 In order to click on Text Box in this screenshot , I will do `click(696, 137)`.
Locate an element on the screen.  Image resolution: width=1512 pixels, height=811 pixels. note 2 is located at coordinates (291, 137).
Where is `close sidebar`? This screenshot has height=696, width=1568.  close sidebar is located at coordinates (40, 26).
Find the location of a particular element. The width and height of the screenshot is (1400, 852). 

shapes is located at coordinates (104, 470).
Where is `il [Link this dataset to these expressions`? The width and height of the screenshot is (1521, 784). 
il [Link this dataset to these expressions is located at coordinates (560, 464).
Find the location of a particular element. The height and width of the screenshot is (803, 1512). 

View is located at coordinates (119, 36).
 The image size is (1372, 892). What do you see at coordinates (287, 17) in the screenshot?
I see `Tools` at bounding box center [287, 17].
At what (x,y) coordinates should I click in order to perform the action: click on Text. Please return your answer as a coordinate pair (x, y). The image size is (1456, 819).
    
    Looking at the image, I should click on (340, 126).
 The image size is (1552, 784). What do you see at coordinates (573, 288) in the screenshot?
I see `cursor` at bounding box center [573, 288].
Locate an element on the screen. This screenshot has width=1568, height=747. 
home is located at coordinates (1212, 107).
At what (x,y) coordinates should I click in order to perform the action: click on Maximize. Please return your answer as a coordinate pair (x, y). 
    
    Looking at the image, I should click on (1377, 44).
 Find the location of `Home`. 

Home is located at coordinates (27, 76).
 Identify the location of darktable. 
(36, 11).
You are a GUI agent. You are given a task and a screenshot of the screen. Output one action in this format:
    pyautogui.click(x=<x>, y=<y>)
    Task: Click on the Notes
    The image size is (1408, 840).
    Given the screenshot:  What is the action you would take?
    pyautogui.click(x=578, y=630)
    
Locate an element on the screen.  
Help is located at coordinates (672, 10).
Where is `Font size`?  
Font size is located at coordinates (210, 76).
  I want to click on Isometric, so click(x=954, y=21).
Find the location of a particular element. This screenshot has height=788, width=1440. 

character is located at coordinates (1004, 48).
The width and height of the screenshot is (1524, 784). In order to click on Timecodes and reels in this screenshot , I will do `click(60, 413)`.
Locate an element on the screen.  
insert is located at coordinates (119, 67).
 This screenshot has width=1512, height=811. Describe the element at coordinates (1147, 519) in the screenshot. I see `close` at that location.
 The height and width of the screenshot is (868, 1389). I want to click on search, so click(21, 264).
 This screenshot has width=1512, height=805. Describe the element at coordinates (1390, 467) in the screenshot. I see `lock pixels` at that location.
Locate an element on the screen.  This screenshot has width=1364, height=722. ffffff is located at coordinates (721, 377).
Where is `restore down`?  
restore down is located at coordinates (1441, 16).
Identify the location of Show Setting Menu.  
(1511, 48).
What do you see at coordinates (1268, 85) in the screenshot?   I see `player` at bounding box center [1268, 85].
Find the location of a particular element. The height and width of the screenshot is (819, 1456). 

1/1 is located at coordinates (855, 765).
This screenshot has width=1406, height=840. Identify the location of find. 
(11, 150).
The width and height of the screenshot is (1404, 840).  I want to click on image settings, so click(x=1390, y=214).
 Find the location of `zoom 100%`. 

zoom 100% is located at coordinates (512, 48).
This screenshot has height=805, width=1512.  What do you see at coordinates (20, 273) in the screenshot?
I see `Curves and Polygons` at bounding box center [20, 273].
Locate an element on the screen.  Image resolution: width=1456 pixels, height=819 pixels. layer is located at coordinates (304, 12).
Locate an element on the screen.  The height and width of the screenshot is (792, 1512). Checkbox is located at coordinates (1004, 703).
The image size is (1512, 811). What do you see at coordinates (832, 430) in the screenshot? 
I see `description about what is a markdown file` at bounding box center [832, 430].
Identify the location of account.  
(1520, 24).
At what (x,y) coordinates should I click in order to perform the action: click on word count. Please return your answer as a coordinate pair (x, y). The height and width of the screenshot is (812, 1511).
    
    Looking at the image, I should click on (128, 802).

******************************

Please extract the data from its opening line through the line that contains "coordinates (291, 137).", both included, and copy them without any change.

 In order to click on Text Box in this screenshot , I will do `click(696, 137)`.
Locate an element on the screen.  Image resolution: width=1512 pixels, height=811 pixels. note 2 is located at coordinates (291, 137).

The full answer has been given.